PROBLEM DESCRIPTION:
Would you return exactly the lines running from the one with "Open the 27Jan2022 expiry dropdown" to the bottom of the listing below, and no others?

DATA IN THIS EXERCISE:
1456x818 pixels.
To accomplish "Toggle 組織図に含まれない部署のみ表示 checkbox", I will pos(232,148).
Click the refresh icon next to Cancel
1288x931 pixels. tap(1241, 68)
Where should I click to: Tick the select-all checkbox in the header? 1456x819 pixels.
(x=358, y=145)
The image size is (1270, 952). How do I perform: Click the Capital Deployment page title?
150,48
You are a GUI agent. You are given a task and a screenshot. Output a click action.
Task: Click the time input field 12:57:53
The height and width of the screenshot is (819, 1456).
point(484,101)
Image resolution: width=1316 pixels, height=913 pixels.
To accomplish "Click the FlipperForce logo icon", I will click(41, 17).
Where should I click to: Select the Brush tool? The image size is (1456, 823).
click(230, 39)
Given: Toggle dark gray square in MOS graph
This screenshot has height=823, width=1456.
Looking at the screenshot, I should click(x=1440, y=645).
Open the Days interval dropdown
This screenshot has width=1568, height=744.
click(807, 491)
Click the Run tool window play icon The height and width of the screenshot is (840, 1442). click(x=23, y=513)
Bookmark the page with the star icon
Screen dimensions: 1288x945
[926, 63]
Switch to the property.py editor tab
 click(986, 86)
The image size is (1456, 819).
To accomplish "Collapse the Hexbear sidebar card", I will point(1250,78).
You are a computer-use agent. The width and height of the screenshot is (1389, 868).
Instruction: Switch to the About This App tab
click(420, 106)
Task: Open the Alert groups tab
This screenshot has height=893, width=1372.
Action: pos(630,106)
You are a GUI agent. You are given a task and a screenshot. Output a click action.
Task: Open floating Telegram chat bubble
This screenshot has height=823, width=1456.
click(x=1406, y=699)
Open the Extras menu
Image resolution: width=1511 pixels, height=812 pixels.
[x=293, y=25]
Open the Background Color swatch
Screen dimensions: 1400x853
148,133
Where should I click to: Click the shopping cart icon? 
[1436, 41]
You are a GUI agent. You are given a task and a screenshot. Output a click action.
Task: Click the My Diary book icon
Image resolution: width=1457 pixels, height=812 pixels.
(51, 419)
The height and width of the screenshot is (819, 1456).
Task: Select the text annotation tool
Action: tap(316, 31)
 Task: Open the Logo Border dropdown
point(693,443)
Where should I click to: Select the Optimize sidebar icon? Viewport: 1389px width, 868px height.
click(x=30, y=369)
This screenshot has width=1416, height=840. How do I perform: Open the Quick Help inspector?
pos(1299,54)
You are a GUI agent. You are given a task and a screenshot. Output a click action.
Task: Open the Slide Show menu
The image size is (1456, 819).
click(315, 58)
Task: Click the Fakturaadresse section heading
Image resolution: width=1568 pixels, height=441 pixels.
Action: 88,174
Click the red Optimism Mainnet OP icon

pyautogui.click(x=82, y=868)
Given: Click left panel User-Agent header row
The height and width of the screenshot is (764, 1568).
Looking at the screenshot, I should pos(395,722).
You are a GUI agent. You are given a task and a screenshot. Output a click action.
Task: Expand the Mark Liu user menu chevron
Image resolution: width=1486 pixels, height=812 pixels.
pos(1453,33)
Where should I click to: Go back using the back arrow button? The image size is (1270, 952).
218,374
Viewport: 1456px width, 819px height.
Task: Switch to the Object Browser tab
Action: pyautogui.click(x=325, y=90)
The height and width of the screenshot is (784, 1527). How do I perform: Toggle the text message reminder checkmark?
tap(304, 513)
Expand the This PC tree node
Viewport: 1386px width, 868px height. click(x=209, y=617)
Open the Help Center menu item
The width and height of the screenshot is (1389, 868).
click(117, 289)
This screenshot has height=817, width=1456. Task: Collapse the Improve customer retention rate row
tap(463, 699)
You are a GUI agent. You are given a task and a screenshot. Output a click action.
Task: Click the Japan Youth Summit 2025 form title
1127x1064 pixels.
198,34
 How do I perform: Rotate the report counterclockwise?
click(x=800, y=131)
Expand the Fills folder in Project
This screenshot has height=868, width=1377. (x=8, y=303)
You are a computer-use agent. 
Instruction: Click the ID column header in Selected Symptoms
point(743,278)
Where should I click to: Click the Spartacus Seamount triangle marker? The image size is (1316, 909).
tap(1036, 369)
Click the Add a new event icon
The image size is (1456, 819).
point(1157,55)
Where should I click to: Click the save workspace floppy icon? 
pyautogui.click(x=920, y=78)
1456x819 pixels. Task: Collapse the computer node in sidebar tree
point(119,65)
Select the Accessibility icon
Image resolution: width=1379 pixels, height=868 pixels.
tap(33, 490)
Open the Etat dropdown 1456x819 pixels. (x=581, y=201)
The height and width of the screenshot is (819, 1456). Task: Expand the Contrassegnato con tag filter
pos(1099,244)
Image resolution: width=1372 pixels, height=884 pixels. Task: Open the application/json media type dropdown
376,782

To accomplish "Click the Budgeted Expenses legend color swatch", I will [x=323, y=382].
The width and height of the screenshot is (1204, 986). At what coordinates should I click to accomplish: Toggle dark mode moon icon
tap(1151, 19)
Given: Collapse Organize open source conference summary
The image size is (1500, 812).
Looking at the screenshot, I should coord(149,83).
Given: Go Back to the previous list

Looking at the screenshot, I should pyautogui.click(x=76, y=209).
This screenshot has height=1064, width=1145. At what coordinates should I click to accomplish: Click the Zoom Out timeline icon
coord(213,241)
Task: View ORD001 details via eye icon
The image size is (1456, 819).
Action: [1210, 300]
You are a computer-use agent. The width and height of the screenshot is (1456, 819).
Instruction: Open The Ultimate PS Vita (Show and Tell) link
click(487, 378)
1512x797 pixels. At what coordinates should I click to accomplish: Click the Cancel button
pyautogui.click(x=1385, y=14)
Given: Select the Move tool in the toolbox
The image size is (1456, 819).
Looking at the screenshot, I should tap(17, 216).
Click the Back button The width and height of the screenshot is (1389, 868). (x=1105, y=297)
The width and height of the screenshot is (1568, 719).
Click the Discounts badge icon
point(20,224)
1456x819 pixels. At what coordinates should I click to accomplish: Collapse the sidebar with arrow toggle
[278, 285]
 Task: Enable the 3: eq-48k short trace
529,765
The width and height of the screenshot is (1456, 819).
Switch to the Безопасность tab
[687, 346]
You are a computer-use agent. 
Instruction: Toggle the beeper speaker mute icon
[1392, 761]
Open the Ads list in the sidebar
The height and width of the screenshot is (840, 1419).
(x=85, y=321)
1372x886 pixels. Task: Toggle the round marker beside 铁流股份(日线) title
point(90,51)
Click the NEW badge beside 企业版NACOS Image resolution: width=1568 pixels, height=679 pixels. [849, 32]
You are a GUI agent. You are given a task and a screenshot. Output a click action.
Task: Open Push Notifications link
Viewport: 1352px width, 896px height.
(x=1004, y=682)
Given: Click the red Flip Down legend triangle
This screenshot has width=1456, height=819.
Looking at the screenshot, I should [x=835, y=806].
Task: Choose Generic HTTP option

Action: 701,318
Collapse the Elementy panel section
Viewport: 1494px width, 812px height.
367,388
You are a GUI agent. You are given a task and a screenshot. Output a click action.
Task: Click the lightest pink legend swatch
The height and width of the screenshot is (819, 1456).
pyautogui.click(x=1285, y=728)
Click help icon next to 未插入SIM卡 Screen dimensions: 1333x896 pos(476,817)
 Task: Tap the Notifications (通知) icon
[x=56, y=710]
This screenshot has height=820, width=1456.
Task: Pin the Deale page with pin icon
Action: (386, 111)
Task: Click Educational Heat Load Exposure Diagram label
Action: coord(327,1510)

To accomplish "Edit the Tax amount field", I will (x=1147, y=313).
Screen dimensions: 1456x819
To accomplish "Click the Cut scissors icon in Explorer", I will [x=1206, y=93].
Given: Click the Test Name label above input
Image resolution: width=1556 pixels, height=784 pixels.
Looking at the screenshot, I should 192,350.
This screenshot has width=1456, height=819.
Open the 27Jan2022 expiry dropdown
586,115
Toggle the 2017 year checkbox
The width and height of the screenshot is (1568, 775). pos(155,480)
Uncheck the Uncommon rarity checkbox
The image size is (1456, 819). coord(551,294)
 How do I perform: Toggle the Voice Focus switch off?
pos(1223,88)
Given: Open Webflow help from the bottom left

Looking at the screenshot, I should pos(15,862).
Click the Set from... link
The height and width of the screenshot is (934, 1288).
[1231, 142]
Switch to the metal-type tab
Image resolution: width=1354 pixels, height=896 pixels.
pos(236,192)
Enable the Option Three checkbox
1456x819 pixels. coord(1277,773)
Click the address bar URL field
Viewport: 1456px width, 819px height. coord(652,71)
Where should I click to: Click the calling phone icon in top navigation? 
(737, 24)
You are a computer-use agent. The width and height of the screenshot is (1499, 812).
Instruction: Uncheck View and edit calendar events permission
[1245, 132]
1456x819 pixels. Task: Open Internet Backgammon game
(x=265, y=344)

FINISHED TASK:
Open the 27Jan2022 expiry dropdown
586,115
Toggle the 2017 year checkbox
The width and height of the screenshot is (1568, 775). pos(155,480)
Uncheck the Uncommon rarity checkbox
The image size is (1456, 819). coord(551,294)
 How do I perform: Toggle the Voice Focus switch off?
pos(1223,88)
Given: Open Webflow help from the bottom left

Looking at the screenshot, I should pos(15,862).
Click the Set from... link
The height and width of the screenshot is (934, 1288).
[1231, 142]
Switch to the metal-type tab
Image resolution: width=1354 pixels, height=896 pixels.
pos(236,192)
Enable the Option Three checkbox
1456x819 pixels. coord(1277,773)
Click the address bar URL field
Viewport: 1456px width, 819px height. coord(652,71)
Where should I click to: Click the calling phone icon in top navigation? 
(737, 24)
You are a computer-use agent. The width and height of the screenshot is (1499, 812).
Instruction: Uncheck View and edit calendar events permission
[1245, 132]
1456x819 pixels. Task: Open Internet Backgammon game
(x=265, y=344)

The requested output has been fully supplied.